• [TASK TO COMPLETE]:
Only the line containing "At what coordinates should I click to accomplish: Open the Borac" and the lines after it, up to the end of the listing, should be written out, each exactly as given.
(GIVEN RECORDS Opens)
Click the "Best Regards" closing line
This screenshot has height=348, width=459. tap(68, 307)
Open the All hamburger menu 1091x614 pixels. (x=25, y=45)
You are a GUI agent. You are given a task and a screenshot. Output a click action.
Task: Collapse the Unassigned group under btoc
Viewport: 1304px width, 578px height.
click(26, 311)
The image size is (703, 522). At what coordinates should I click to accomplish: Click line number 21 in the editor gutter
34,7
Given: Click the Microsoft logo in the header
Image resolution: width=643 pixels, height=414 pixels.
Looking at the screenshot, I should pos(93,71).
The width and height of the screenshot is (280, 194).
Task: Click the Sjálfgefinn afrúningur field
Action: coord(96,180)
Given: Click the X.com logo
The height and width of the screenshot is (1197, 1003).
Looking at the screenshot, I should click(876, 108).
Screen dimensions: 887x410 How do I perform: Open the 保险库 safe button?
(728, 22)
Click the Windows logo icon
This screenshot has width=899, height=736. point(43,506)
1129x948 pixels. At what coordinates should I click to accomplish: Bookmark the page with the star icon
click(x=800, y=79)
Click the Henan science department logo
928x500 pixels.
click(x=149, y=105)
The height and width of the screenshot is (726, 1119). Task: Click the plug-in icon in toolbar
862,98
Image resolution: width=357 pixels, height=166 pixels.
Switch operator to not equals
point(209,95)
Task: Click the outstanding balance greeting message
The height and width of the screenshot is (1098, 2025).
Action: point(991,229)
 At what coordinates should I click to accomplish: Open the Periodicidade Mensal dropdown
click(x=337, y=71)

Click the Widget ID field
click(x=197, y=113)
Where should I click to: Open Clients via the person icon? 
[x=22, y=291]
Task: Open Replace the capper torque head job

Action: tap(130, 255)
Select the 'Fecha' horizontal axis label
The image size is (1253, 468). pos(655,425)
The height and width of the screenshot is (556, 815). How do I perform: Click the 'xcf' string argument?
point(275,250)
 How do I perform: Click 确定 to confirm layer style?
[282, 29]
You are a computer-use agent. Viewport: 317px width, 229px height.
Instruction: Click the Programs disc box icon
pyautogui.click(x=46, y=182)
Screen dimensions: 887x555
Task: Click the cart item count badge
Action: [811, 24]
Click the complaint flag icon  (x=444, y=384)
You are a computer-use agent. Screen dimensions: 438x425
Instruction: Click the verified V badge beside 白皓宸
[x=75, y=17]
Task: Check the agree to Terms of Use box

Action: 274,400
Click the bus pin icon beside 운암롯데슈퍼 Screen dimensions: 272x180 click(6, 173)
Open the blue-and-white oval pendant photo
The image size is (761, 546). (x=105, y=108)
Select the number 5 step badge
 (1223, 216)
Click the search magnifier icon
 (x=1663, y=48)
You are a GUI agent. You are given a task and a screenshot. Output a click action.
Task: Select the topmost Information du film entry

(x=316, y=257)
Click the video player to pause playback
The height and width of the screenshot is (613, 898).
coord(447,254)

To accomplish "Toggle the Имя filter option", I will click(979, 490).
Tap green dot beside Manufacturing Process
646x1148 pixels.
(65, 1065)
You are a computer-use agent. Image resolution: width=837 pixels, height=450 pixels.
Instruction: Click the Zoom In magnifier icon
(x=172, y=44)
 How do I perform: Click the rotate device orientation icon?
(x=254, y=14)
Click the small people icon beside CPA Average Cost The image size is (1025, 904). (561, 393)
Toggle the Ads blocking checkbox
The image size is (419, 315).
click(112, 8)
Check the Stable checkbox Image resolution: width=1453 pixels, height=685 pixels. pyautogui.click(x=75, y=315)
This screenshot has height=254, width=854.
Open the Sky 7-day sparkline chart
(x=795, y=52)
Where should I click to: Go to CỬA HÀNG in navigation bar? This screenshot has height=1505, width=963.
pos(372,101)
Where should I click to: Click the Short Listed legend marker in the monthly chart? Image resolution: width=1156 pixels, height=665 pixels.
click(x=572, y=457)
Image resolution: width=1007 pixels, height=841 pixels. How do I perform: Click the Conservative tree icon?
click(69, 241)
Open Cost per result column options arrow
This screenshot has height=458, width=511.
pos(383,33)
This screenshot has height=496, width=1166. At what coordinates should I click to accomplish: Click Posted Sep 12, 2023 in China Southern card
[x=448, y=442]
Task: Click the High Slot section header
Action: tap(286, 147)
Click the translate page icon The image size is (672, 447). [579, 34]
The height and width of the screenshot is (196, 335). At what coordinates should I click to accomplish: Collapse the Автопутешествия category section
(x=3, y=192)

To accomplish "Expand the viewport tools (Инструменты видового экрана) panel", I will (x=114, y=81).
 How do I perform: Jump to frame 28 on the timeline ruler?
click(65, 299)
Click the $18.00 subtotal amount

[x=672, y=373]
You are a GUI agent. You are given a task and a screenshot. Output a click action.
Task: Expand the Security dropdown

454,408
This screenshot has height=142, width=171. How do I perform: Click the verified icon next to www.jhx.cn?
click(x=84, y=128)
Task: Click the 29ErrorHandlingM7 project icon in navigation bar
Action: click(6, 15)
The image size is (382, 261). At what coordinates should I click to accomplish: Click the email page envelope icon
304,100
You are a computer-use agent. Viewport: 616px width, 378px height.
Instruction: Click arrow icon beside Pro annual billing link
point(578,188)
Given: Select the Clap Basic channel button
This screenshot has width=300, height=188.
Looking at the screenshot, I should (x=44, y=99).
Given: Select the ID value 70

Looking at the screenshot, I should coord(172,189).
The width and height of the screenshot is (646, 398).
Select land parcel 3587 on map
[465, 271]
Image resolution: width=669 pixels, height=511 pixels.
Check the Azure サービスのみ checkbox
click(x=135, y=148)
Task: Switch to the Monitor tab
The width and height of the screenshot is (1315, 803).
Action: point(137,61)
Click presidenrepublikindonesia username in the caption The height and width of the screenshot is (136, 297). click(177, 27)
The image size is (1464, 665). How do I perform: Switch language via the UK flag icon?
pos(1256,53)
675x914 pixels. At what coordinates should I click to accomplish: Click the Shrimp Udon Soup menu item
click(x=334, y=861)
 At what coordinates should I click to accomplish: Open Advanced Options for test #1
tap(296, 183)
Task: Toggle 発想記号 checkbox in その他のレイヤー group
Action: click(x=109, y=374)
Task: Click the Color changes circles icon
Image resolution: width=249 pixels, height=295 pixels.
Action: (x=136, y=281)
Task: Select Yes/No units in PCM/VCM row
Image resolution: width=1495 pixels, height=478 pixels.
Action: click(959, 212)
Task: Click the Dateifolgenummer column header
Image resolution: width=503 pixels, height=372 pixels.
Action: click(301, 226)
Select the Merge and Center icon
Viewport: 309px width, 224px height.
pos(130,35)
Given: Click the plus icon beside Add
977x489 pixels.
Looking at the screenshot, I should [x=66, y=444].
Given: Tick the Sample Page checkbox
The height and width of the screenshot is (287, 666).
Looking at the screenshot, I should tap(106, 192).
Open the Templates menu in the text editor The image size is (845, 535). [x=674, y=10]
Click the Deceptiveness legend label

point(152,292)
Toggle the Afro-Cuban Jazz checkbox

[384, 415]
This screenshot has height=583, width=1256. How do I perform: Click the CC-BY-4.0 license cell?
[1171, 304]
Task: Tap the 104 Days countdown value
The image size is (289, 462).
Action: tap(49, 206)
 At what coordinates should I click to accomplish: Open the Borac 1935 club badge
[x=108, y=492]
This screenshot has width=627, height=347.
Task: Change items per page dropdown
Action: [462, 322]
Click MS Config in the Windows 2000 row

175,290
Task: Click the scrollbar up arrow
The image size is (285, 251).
(GIVEN RECORDS Closes)
• [EXERCISE RESULT]:
 At what coordinates should I click to accomplish: Open the Borac 1935 club badge
[x=108, y=492]
This screenshot has width=627, height=347.
Task: Change items per page dropdown
Action: [462, 322]
Click MS Config in the Windows 2000 row

175,290
Task: Click the scrollbar up arrow
The image size is (285, 251).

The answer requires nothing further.